While there, on the 14th of August he engaged in one of the most successful single-handed attacks on a convoy in the region when he sank or badly damaged three ships in the space of an hour or so in Convoy TAW (Trinidad – Aruba – Key West) 123. Holtorff was apparently so brazen that he carried out his attacks on the flagship of the convoy not only at dawn but audaciously on the surface as well.
In what could be called the Battle of Ragged Island, U-598 pinned the Empire Corporal, Standella, and Michael Jebsen up against the back end of the Ragged Island chain on the northern (or Bahamas) end of the channel, and picked off the three ships one by one. Even though one of the vessels (the Standella) was repaired and put back in service it was an impressive series of attacks. Total tonnage was 15,492: for the damage to Standella of 6,197 tons, and the destruction of the Empire Corporal of 6,972 tons and Michael Jebsen of 2,223 tons respectively. All ships were British and the flagship was intentionally hit, meaning the convoy became in effect rudderless. The convoy scattered in confusion, eventually repairing to Guantanamo.

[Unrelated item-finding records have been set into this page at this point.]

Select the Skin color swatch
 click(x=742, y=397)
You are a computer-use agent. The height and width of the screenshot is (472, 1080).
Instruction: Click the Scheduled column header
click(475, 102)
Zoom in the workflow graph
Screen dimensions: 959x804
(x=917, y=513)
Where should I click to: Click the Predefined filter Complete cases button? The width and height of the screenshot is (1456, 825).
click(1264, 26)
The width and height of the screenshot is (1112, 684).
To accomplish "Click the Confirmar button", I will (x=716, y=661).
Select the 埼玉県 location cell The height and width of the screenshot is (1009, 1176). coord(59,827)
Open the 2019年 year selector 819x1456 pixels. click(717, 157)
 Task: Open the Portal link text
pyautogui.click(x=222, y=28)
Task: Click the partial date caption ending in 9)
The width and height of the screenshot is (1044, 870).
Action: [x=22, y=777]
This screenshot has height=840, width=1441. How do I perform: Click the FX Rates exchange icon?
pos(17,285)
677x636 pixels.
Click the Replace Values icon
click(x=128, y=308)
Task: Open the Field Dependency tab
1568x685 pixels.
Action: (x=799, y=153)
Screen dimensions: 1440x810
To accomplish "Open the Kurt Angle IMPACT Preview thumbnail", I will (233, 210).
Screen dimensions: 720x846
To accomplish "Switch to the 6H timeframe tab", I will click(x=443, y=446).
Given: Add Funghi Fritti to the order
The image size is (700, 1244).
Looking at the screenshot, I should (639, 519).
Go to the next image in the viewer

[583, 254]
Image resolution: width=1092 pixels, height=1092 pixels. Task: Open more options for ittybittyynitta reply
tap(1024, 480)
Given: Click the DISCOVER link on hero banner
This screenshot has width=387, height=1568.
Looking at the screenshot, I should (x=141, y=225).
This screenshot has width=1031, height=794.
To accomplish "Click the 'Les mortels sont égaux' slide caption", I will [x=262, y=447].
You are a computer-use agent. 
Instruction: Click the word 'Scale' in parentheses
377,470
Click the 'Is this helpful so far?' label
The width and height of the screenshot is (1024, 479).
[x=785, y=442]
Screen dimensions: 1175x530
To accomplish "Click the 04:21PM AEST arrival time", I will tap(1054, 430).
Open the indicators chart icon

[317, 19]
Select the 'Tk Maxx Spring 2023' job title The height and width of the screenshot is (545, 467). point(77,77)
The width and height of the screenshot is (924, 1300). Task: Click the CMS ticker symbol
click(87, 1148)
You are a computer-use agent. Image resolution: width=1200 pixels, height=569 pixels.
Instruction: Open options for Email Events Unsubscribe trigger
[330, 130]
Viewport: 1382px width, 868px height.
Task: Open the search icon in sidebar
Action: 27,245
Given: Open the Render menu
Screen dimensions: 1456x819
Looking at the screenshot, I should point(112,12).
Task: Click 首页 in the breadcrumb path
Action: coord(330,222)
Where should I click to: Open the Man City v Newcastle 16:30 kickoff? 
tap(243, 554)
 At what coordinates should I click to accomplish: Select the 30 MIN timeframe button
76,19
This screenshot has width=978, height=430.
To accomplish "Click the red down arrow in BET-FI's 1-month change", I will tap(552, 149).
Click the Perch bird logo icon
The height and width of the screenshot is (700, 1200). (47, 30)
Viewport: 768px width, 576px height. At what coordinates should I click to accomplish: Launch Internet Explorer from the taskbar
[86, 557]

Showing his apparent contempt for the Allied defenses in nearby Guantanamo, Holtorff turned around at the end of his run up the Old Bahama Channel and in the Saint Nicholas channel on the 16th he proceded back to the site of his earlier sinkings, arriving there on the 21st of August after a leisurely cruise in the passages adjacent to the Bahamas of nearly a week.
Returning to the waters of Inagua on the 22nd, U-598 kept going as far as Cape Mole, the northwest tip of Haiti, before backtracking to the Crooked Island Passage, which it transited on the 23rd of August. For the next five days he motored northeast back towards Saint Nazaire, exiting the area south of Bermuda on the 28th of August.
This was the boat’s first patrol, having left Kiel on the 7th of July. U-598 was again refueled, this time by U-462 west of the Azores. She arrived at her new base of Saint Nazaire on the 13th of December, 1942 (Wynn, Vol. 2, p.68).
A member of the Crew of 1936, Gottfried Holtorff was promoted to Kapitänleutnant during this patrol – on the 1st of September 1942 – and Korvettenkapitänless than a year later. He was aged 30 at the time of this patrol. Over his naval career the three ships he sank or damaged off Ragged Island Bahamas accounted for his career total of Allied tonnage. He led four patrols of 211 days before being caught by two Allied Liberator aircraft off Natal Brazil and sunk on the 23rd of July 1943. There were two survivors – Holtorff was not among them.